Acting Zanu-PF secretary for information and publicity Patrick Chinamasa said the restructuring programme, which will usher in the return of district coordinating committees (DCCs), will be completed by year-end.

The process was suspended in October last year after factional divisions came to a head as senior officials in the provinces clashed over leadership positions which were created by the dissolution of structures.

There were also reports of running battles between supporters of different factions.Zanu-PF is currently divided between President Emmerson Mnangagwa’s adherents and those aligned to his ambitious deputy, Constantino Chiwenga.
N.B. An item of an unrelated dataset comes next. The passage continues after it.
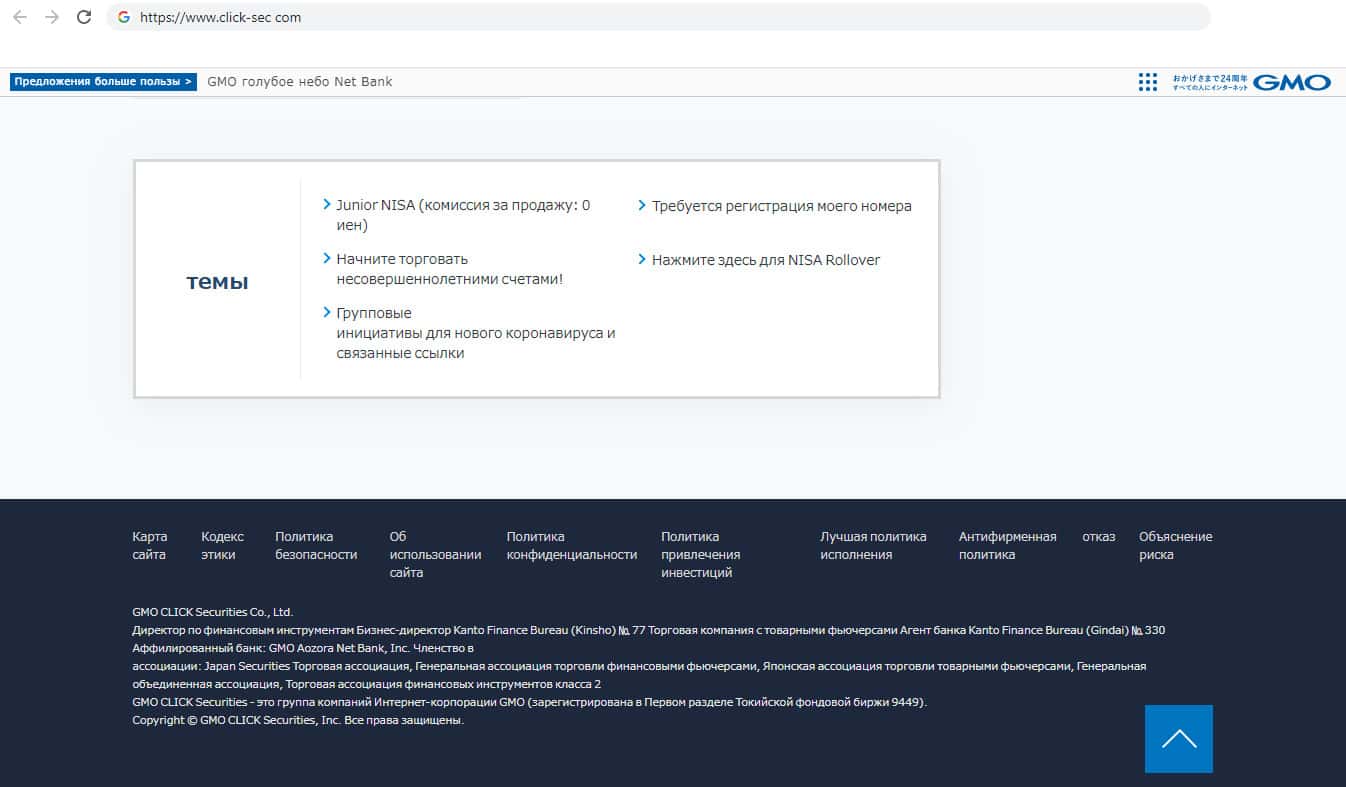
Task: Open 'Политика конфиденциальности' footer link
Action: 571,545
The party resolved to re-introduce the district coordinating committees (DCCs) in its structures last year, claiming they were the missing link in coordinating its programmes after winning only one legislative seat in Harare while President Mnangagwa was trounced by the opposition MDC’s Nelson Chamisa in the province.
DCCs were disbanded in 2012 after they became the theatre of terminal factional fights among bigwigs.

Zanu-PF indefinitely suspended its district DCC elections after violence flared up in Harare, fuelling fresh factional fights in the ruling party.
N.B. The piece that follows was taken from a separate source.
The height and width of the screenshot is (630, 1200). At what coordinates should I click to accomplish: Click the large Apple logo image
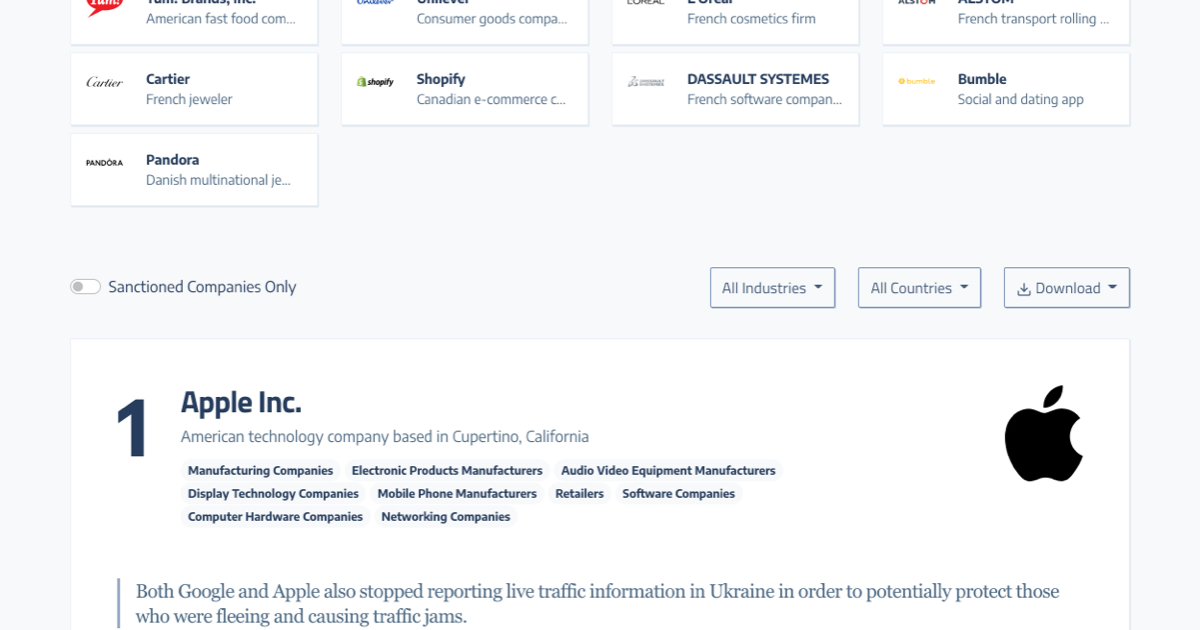pos(1044,434)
At the time, Mnangagwa, who was the party’s legal secretary, was fighting tooth and nail with former vice-president Joice Mujuru to succeed the late former president Robert Mugabe.
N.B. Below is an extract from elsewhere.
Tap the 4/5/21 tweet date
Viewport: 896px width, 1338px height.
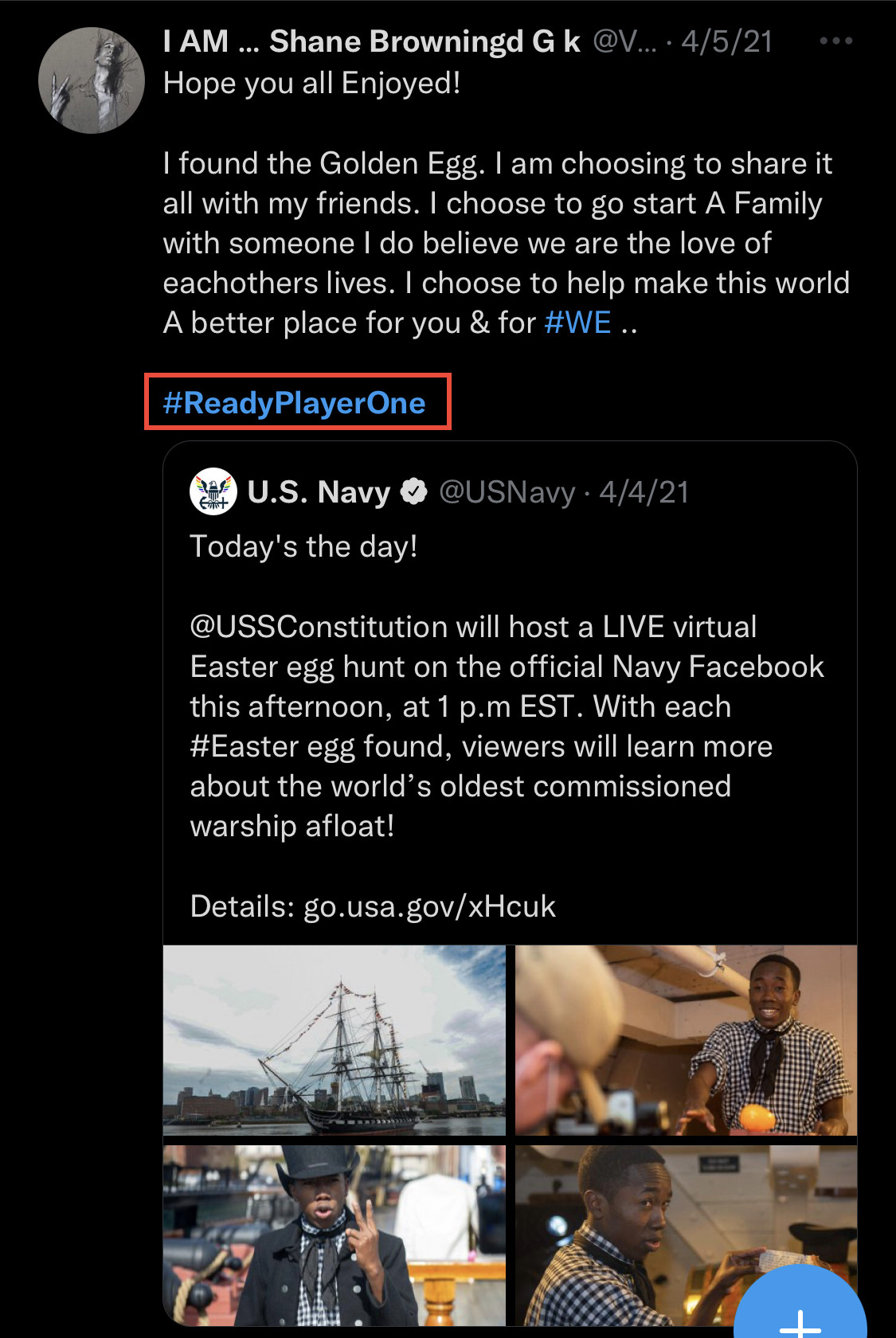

“Generally, the accent for this year and subsequent years is mobilisation of the population towards 2013. Currently, we elected DCCs in Harare and Bulawayo; the DCCs concerned are putting up structures from cell to district,” Zanu-PF’s acting spokesperson, Patrick Chinamasa, told the Zimbabwe Independent.

“We will roll out this programme to other provinces. This is basically the task for the year. We do not know when we will finish but our work is cut out,” he added.

The creation of a new DCC system is expected to bolster support for Mnangagwa, the party’s 2023 presidential candidate.The developments come at a time Mnangagwa is increasingly coming under scrutiny in and outside the party amid indications some of his staunchest allies, who rallied behind him in the run-up to the November 2017 coup which toppled Robert Mugabe, are beginning to weigh their options.

During the Zanu-PF annual national conference in Goromonzi in December, Mnangagwa moved to outsmart Chiwenga, who had been in China for treatment, by getting all the provinces to endorse him as the sole candidate in 2023.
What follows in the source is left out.